Thank You, Lord
The best election gloating site, I think, is over at Tbogg. He is in San Diego. And to all my California readers I hope you were dancing in the street to learn that the egregious Richard Pombo (R-Tracy) has been given his walking papers.
I went to the polls last night, at the high school. My dad was registered over in Anne Arundel County, where he was living before we took up housekeeping together here in Montgomery County. He had neglected (what with having a lot on his mind the last few months) to change his registration. But I found out when I got there that he could use a provisional ballot. So I sort of removed all the other mental obstacles one by one -- he is like me, he gets discouraged easily -- and drove him there. He got it done, which took much longer than I expected. (The building was broiling hot and dreary. I forgot to bring anything to read and see? See? What happened? I had to spend 40 minutes mooching about the hallways reading all the photocopied uplifting mottos taped on the walls. Let this be a warning.
The only motto that didn't depress me was one that had been slightly modified by some wag with a ballpoint pen. It was something to the effect of "When I was young I cared only for Intelligent People: Now that I am older I care only for Kind People. This student had modified the last three words so that now they read "Kinds of Poop." But I didn't get enough amusement out of it to last me the whole time, so there was nothing to do but gawk at this South Asian woman who was wearing a sort of coverup I have seen around here from time to time. It is a three-piece affair; a head covering, then the top that is like a poncho-- fitting rather close around the shoulders and then poofing out and covering her down to her wrists. Then a full skirt all the way to her ankles. All three pieces are made of some sort of bright cheerful bland pattern and I guess that is a nice touch. And the decoration at the hems (six different types of rickrack) is a nice touch too, suggestive at the very least of some wish to make it not quite The Most Hideous Garment On Earth. Not succeeding, but meriting an A for effort, nonetheless.
There was a big fat white guy about my age and it became clear that he had somehow been encouraged to believe he was managing everything because he is the big white guy. I have a cousin like that. And he had been doing a lot of work. He came and told me all about the crazy people -- no details, just how he managed them. Apparently he had seen a lot of crazy people that day, and he'd call and say, "You'd better come get this one -- she's flippin' out." Well then of course I began to suspect that he was possibly a bit tetched too. And that probably throughout the day the other poll workers had gone through the Five Stages of Dealing With Slightly Batty Blowhards Who Think They Run Everything: impressed, horrified, bored, wearily indulgent, and at last grateful and forgiving. You can forgive everything, and appreciate their genuine good qualities, if you just don't have to listen to them for 14 hours straight.
But there were lots of other people doing work too, just that they weren't making quite so much noise about it. They were all making an effort to be nice and polite. I've worked a precinct and it's a long, tedious day. The woman in the strange garment was older than I am, the garment made her look even older.

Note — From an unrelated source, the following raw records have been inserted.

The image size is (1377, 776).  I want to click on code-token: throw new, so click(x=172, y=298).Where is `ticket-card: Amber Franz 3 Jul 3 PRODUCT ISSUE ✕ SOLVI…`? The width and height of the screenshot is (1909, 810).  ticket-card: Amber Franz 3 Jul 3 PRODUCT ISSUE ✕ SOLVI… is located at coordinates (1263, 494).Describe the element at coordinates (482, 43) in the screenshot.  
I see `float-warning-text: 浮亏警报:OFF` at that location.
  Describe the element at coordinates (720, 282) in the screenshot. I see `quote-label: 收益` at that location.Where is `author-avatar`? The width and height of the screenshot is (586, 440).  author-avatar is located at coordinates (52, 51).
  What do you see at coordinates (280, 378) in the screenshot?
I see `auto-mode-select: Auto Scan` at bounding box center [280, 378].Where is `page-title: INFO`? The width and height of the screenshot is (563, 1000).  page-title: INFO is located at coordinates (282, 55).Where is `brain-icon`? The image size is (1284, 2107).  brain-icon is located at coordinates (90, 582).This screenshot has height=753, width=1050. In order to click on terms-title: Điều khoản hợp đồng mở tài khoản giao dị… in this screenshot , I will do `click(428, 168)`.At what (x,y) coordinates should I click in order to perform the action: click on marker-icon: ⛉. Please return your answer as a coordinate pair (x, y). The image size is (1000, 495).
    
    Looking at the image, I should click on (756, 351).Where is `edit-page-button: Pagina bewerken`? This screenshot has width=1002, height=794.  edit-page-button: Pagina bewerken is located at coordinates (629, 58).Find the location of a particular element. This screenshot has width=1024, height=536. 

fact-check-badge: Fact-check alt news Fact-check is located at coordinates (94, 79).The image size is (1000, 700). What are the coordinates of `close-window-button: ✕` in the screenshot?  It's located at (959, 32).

Oh lord the headpiece had some sort of flap that was evidently supposed to be a daring bit of flourish. But she had this wonderful elegance and birdlike alertness. She used her hands really intelligently, like a person who really used her hands. And from time to time she'd sort of stand up straight and look about her, evidently assessing the condition of her provisional voters (the provisional ballot had a lot of other stuff you had to fill out, it was a bit of a pain). You watched this woman and you knew she was smart and you knew she knew she was smart.
I am sure my dad was glad to have the little adventure of voting, and now he can share in the gloating.
When you are discouraged easily from doing things and you actually manage to bring yourself to do the thing you thought it wasn't worth your trying to do, you always feel relieved, I think.
Except job letters.
5 Comments:
Sure, we are gloating, which is always fun, but who the hell voted for Schwarzenegger?
"Gloating" is not quite the right word. I'm just relieved that our movement toward theocracy has hit a speed bump.
...who the hell voted for Schwarzenegger?
Not me. I was nowhere near the scene of the crime. But he worries me less than he used to since the nurses and firefighters gave him such a pasting last year.
"Gloating" may not be the right word for Norman, but it is for me, as I am hopeful that some semblance of reason may return to the legislature and I might resume watching the news once in a while, a practice I had discontinued long ago because those people and their ridiculous moronic (usually fundamentalist) rhetoric nauseated me no end. So yes, I do feel a bit of the "ha, ha, ha."
Dis news make me heart go boom boom.